#### TEXT SECTION ####

The subject always referred to the blue and green aliens; solely alien color (blue vs. green) and syntactic number and person (3SG vs. 2PL) varied systematically in order to create different trial conditions (see below). Blue aliens were called Blaulis (“bluelies”; 3SG: der Blauli-Ø; 2PL: ihr Blauli-s), and the green ones were called Grünlis (“greenlies”; 3SG: der Grünli-Ø; 2PL: ihr Grünli-s). Der is the 3SG determiner (nominative, masculine); ihr is the 2PL personal pronoun nominative, combined with the referent noun in apposition. Both der and ihr thus carry number information, as does the noun’s suffix (-Ø SG or -s PL). On pictures involving one alien, Anna would look toward the participant, as if talking about this alien (using 3SG); on pictures involving multiple aliens, she would look toward them, as if talking to them (justifying the use of 2PL).
All sound recordings were spoken by the experimenter, a female High German native speaker. She applied a rather slow pace (roughly 3.3 syllables per second; see Fernandez et al., Reference Fernandez, Engelhardt, Patarroyo and Allen2020) and stopped briefly after each sentence subcomponent (see Figure 2) to avoid coarticulation. All subcomponents were edited to have exactly the same duration across all trials; care was taken to remove all gaps between the different subcomponents within each sentence.
Main task design
All trials involving strong items systematically varied in the number of the target referent (SG vs. PL), and in the number displayed on the two pictures (same vs. different number). There were thus four possible trial types: (a) different-number pictures, SG target; (b) different-number pictures, PL target; (c) same-number pictures, SG target; and (d) same-number pictures, PL target (see Figure 1). In same-number trials, the only parameter differing between both pictures was alien color. All 32 strong items were only shown once to each participant, in one of the four trial types. This was counterbalanced between participants, using a Latin square rotation: if an item was shown to one participant in trial type a, the next participant would get the same item in type b, etcetera. Target alien color (blue and green) and target picture location (left and right) were counterbalanced over the four trial types.

#### DATA PROVIDED ####

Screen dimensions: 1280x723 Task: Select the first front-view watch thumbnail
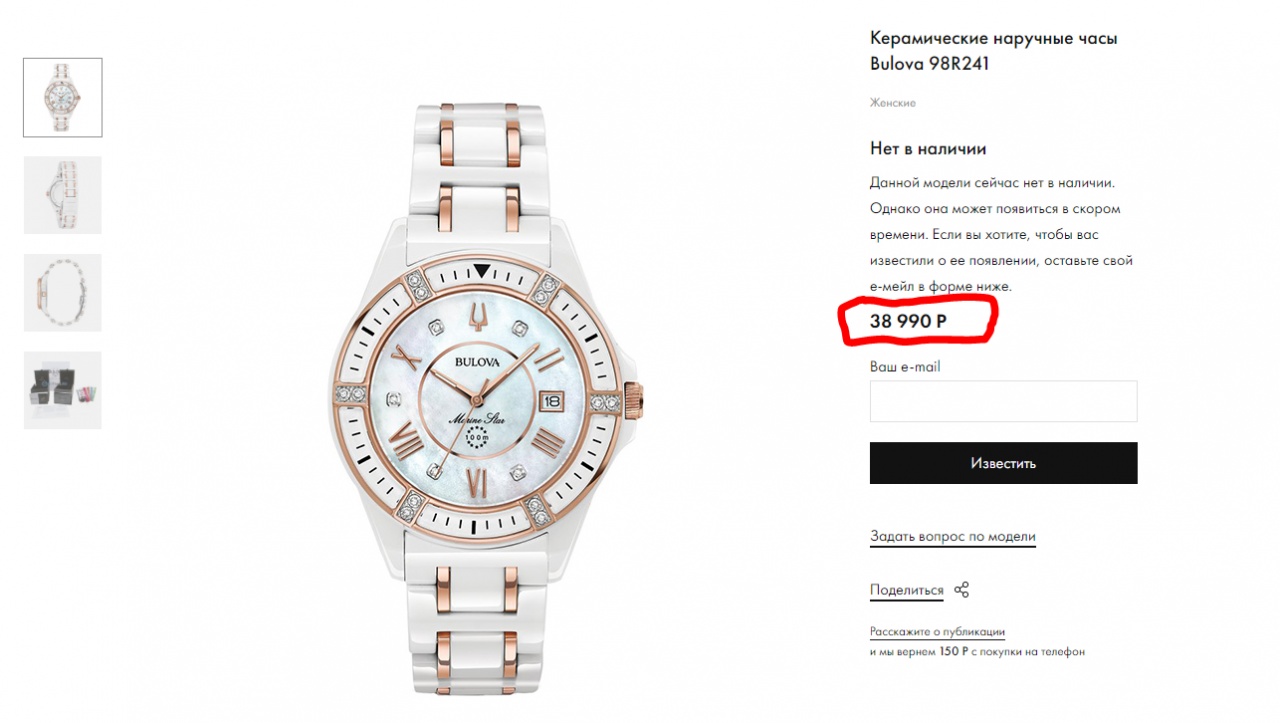click(63, 98)
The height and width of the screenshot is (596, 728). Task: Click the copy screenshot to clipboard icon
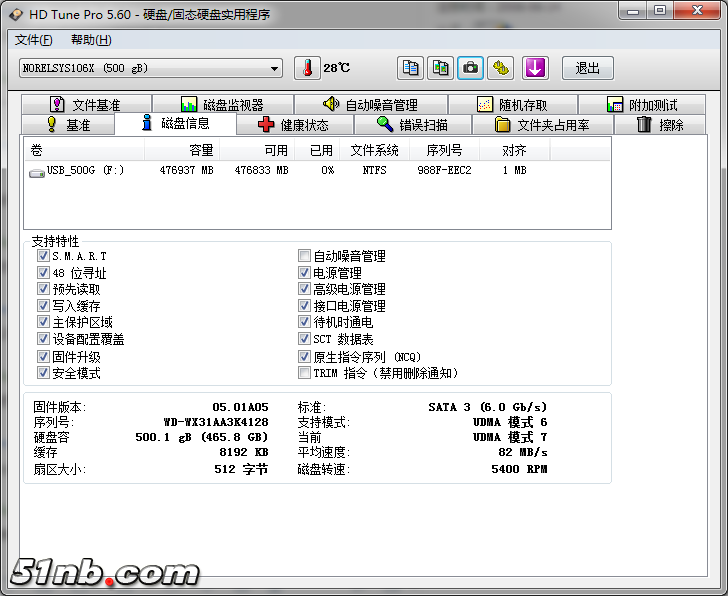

####

### INSTRUCTIONS FOR THE TASK
Rewrite the text on the alien experiment from "All sound recordings" to "within each sentence.", putting "audio recordings" in place of "sound recordings". The lines above are drawn from a source other than the text.

### FULL OUTPUT
All audio recordings were spoken by the experimenter, a female High German native speaker. She applied a rather slow pace (roughly 3.3 syllables per second; see Fernandez et al., Reference Fernandez, Engelhardt, Patarroyo and Allen2020) and stopped briefly after each sentence subcomponent (see Figure 2) to avoid coarticulation. All subcomponents were edited to have exactly the same duration across all trials; care was taken to remove all gaps between the different subcomponents within each sentence.